=== Available records ===
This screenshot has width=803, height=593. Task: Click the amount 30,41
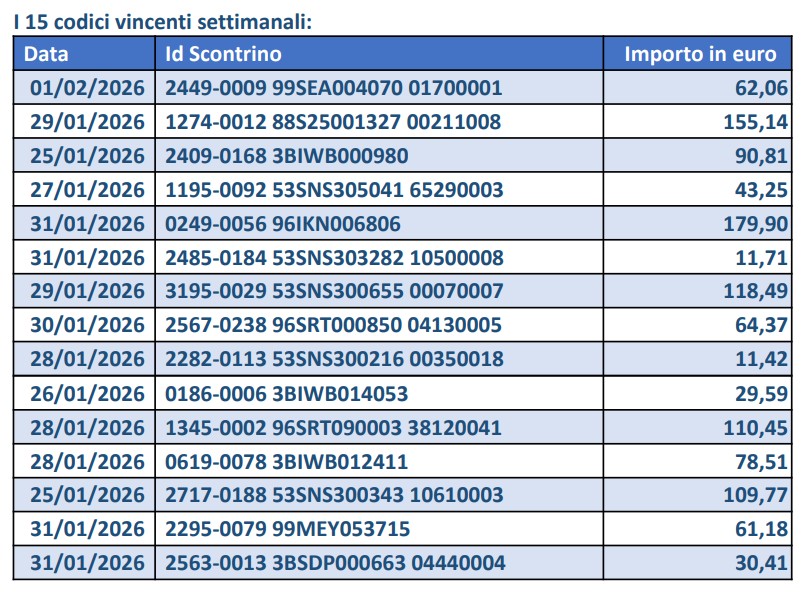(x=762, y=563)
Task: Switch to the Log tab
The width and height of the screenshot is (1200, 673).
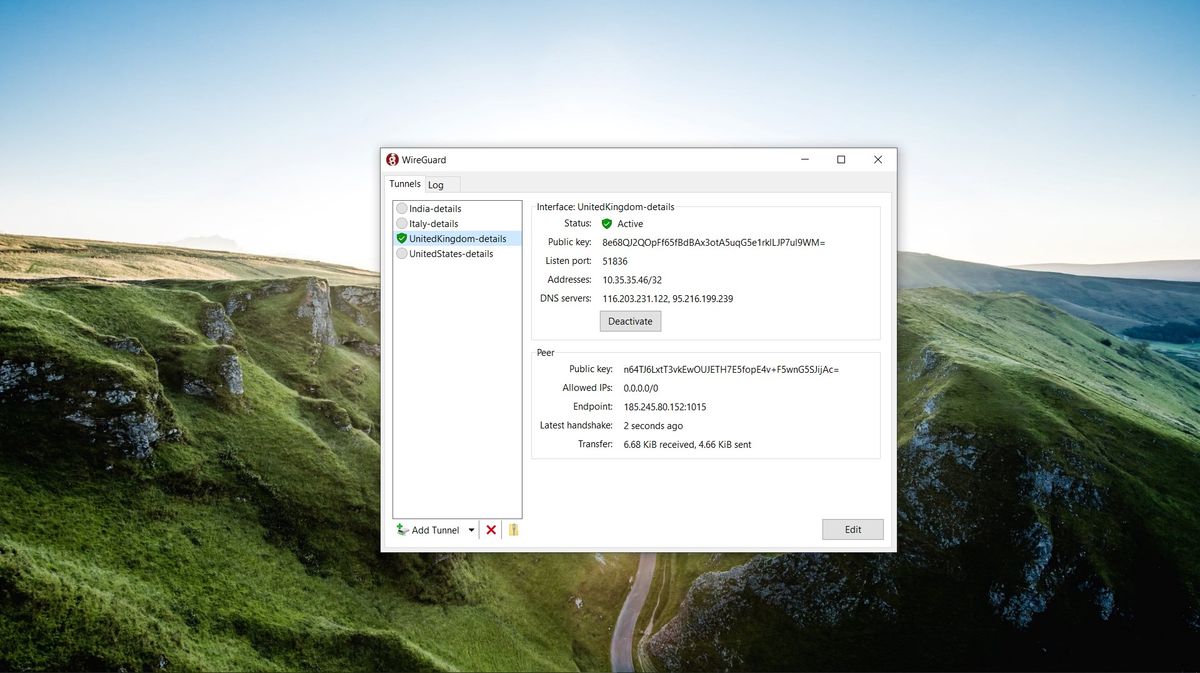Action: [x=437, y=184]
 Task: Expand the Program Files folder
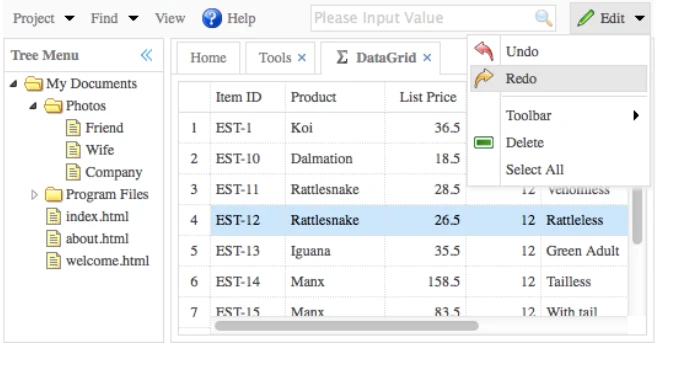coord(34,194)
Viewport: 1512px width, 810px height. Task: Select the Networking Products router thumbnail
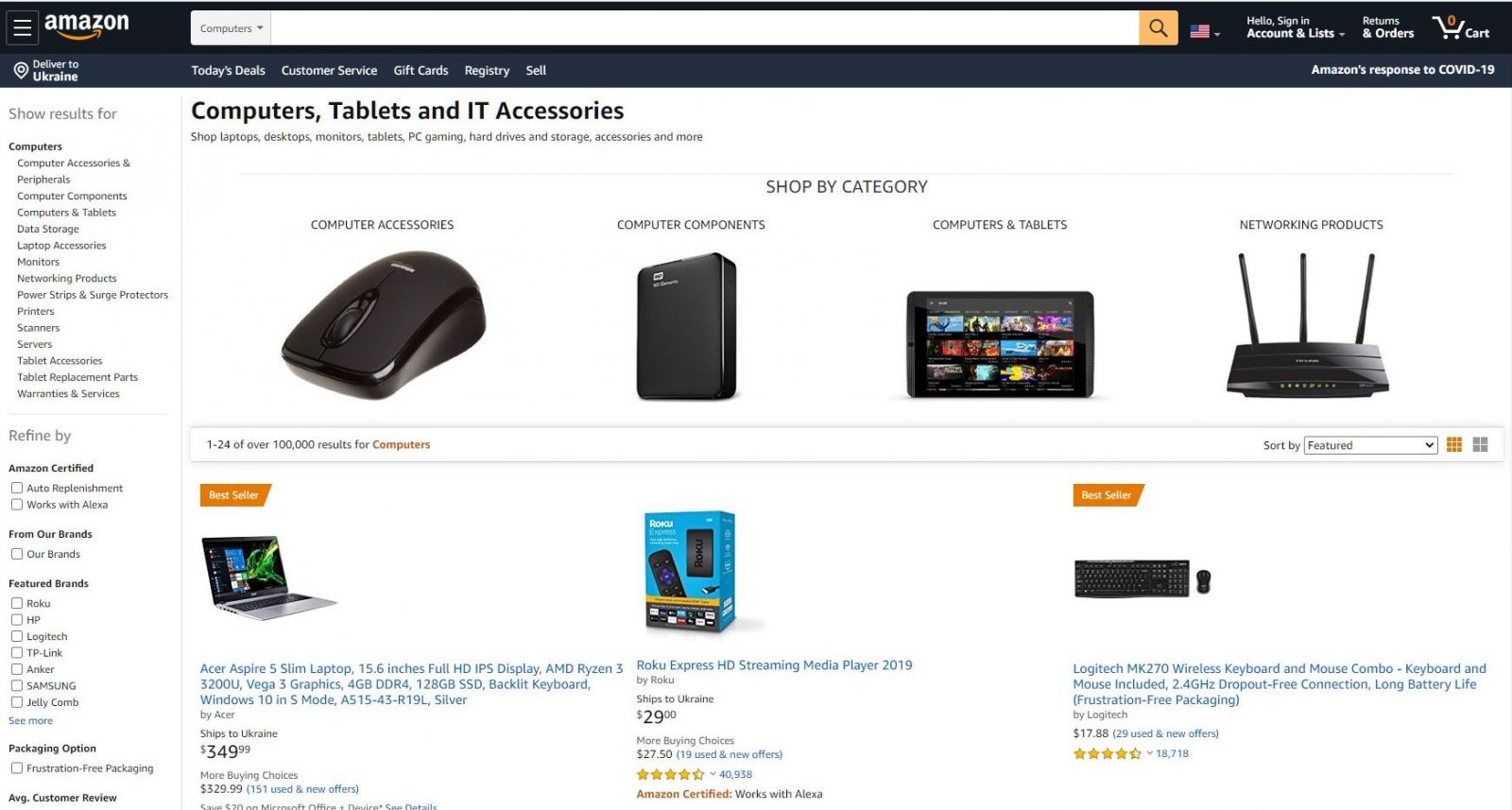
===
▶ _What is required_
Leave every picture out and return exactly the lines from the one holding "Task: Expand the Program Files folder" through the end of the records above, both ends included, and nothing more.

▶ _Exercise solution_
 Task: Expand the Program Files folder
coord(34,194)
Viewport: 1512px width, 810px height. Task: Select the Networking Products router thumbnail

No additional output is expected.